Exercise objective: Beginning at the line containing "Where should I", repeat each line below exactly up to and including the line containing "Click the Server". Do not repeat the pictures.

Records provided:

......

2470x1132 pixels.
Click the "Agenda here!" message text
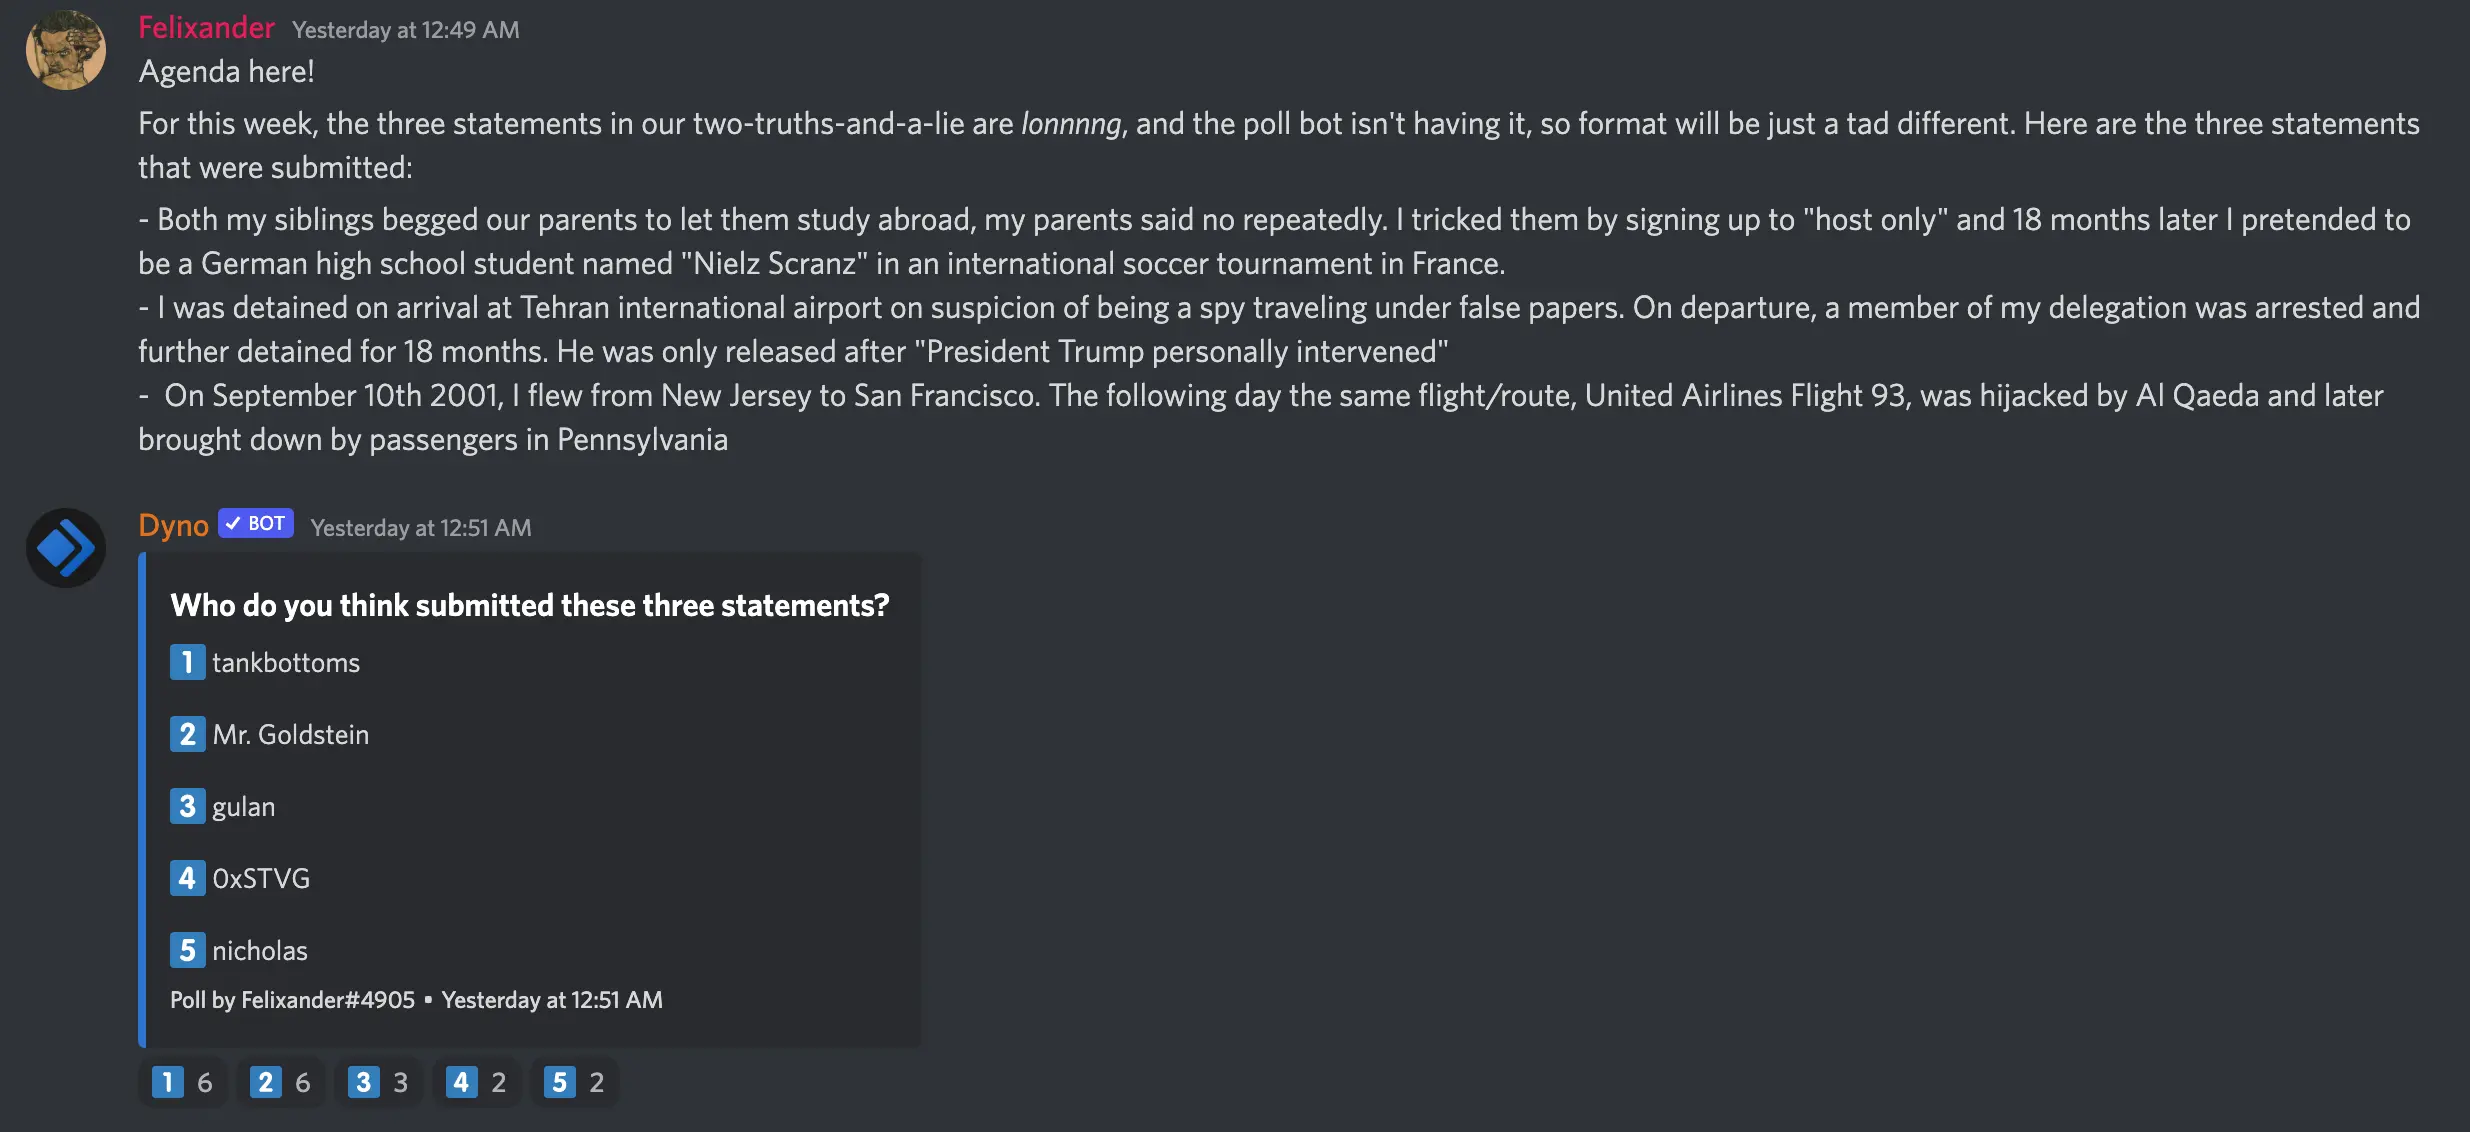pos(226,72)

......

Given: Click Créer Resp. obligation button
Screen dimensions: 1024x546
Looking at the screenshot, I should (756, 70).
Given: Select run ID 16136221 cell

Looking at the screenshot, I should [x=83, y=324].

......

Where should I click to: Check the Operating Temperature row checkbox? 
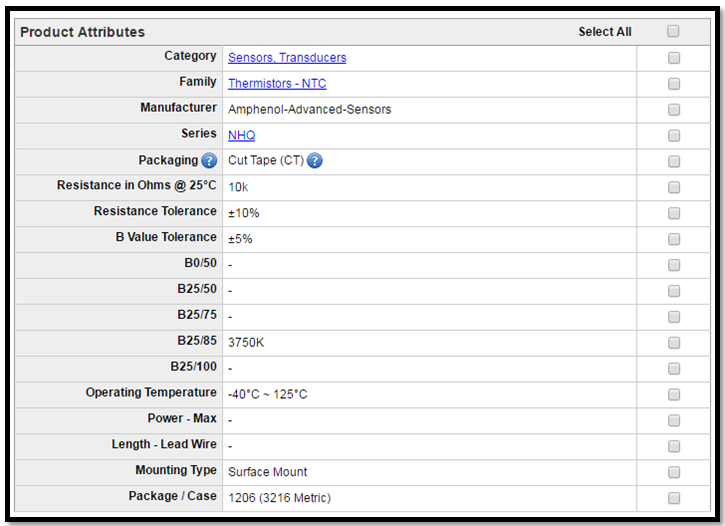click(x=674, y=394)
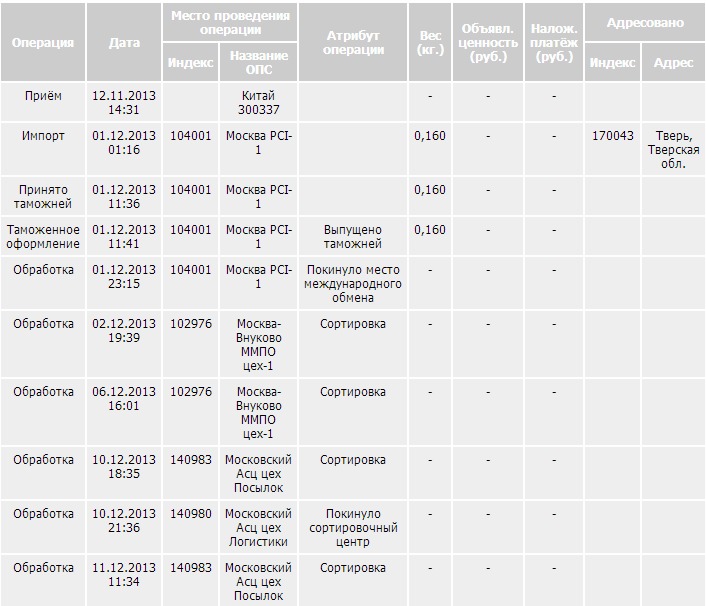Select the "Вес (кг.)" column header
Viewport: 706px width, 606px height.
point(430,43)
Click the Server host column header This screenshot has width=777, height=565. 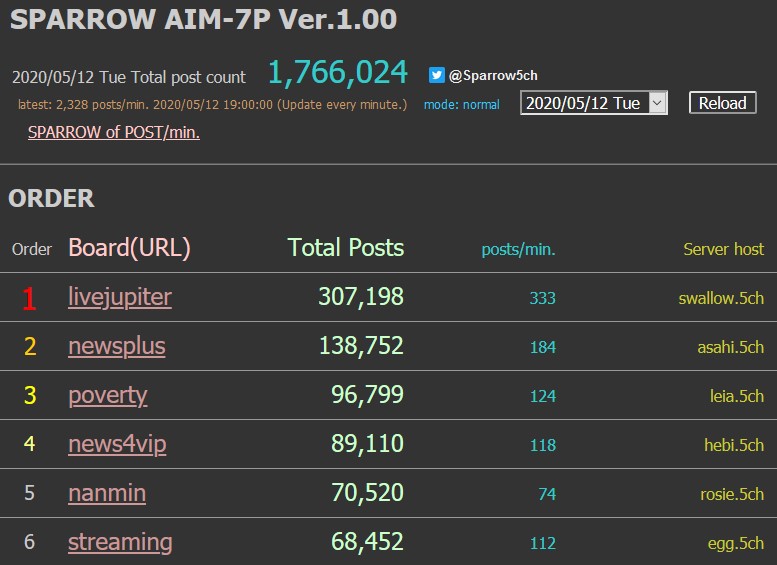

......

Answer:
Where should I click to: Check the Operating Temperature row checkbox? 
click(x=674, y=394)
Select the "Вес (кг.)" column header
Viewport: 706px width, 606px height.
point(430,43)
Click the Server host column header This screenshot has width=777, height=565. 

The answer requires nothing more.